++++ Records for the task ++++

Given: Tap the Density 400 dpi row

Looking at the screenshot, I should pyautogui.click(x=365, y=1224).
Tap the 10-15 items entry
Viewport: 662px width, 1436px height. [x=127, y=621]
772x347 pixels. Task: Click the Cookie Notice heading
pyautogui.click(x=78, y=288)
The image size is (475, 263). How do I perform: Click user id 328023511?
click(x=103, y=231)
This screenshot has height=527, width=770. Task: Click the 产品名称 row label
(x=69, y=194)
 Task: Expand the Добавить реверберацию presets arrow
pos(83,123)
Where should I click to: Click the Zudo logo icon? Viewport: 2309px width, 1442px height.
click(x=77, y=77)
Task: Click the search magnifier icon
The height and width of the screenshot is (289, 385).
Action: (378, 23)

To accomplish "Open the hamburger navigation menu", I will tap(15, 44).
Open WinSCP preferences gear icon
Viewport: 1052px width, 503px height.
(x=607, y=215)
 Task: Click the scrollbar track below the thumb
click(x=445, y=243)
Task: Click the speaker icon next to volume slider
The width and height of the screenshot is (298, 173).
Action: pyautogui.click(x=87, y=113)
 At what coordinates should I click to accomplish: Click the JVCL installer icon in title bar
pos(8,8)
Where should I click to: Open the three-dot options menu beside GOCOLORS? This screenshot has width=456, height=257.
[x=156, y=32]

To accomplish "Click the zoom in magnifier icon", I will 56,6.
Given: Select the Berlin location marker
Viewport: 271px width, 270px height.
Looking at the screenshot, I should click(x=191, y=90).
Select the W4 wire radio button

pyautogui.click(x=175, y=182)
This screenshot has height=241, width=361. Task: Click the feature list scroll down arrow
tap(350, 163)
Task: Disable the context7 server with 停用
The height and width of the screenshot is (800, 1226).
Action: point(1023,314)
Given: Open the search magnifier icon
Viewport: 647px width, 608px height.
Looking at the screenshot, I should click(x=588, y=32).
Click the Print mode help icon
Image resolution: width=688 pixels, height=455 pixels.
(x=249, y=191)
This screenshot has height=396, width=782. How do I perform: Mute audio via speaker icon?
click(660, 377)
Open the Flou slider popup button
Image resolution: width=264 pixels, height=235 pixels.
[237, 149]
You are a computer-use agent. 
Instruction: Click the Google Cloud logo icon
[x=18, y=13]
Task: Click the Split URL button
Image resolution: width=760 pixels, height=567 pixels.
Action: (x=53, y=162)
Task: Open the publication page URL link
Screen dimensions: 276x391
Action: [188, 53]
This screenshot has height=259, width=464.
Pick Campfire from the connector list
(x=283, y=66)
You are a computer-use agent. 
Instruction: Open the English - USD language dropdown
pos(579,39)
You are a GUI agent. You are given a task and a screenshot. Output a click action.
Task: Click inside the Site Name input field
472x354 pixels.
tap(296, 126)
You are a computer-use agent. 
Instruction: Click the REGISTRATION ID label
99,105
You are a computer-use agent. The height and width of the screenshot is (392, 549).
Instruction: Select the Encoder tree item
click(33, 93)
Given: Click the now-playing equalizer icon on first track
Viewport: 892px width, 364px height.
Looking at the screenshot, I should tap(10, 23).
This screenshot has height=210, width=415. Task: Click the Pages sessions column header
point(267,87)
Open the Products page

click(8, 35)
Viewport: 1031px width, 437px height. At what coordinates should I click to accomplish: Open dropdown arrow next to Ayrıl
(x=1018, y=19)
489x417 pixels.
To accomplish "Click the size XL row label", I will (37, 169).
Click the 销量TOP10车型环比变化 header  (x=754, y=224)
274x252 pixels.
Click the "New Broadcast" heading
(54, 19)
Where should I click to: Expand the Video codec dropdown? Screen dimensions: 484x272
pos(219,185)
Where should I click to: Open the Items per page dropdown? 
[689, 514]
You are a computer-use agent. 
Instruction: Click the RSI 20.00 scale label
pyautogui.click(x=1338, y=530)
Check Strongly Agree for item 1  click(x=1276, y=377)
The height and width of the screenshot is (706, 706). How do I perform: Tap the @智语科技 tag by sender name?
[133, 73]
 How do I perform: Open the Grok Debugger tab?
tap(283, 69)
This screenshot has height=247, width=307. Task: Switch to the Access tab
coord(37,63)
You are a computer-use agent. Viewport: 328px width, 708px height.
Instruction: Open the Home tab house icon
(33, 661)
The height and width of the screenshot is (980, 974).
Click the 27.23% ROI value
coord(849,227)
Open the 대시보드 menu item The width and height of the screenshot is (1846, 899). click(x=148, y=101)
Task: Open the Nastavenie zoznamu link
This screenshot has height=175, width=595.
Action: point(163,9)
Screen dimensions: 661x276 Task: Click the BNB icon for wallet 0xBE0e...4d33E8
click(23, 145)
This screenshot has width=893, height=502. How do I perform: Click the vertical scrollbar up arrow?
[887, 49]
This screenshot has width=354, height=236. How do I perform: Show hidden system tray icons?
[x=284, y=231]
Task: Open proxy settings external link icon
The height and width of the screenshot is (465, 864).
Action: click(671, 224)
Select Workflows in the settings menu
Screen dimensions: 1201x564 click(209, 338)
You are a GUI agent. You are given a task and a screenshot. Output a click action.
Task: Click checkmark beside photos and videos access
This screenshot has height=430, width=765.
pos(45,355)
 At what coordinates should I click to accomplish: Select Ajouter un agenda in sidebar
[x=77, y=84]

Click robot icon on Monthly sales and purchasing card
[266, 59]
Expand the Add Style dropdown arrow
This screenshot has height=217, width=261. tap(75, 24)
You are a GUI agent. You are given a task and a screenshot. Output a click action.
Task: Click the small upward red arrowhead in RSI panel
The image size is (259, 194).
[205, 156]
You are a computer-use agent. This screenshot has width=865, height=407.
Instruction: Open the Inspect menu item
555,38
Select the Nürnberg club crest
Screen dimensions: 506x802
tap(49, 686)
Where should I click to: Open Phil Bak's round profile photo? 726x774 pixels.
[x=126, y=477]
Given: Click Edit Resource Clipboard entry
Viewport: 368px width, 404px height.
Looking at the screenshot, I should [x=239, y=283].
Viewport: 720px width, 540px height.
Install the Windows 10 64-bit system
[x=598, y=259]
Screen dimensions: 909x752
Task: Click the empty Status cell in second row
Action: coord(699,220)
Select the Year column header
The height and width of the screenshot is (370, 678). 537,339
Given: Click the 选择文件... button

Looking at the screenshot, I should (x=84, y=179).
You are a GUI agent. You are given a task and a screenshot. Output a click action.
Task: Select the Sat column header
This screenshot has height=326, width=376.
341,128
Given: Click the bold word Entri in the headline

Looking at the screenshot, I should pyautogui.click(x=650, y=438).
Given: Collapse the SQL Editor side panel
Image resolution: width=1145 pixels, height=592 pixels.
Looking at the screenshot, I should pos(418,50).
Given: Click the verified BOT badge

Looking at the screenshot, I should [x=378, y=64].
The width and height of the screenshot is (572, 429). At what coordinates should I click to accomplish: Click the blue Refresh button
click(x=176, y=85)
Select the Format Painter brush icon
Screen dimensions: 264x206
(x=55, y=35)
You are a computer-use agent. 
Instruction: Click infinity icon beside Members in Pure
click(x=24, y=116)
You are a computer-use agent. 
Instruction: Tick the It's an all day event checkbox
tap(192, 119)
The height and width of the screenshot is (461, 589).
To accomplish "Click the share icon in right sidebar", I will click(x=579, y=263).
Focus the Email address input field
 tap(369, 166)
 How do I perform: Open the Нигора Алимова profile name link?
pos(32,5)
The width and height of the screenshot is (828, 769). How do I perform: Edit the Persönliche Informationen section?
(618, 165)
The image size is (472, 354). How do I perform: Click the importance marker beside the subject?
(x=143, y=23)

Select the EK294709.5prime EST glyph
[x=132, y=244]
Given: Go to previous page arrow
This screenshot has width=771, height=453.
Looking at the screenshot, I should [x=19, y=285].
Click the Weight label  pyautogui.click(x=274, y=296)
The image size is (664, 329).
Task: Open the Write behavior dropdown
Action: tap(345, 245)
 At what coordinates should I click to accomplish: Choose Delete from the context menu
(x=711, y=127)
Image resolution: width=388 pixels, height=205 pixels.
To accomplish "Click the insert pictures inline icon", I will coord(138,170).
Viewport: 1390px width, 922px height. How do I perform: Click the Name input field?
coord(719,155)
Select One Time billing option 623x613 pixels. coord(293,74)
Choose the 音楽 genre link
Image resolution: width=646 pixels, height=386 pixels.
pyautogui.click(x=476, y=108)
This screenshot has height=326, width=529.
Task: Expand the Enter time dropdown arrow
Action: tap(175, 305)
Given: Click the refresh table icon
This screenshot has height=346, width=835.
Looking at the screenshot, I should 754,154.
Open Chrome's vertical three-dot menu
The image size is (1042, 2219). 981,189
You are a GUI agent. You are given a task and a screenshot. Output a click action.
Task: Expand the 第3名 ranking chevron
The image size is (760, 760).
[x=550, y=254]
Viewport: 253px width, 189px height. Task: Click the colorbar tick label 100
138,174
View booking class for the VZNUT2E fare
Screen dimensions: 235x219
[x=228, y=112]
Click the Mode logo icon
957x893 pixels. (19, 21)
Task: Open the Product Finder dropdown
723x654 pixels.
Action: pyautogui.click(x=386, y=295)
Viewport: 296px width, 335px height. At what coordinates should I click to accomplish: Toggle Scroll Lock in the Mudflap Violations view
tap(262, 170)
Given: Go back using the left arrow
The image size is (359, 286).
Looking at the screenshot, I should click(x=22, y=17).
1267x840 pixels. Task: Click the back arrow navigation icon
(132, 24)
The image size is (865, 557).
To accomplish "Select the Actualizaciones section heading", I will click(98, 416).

++++

Task requirements> Lines, not occurrences, are what count: report how many lines of the records above include the word "search", and nothing else.

Response area> 2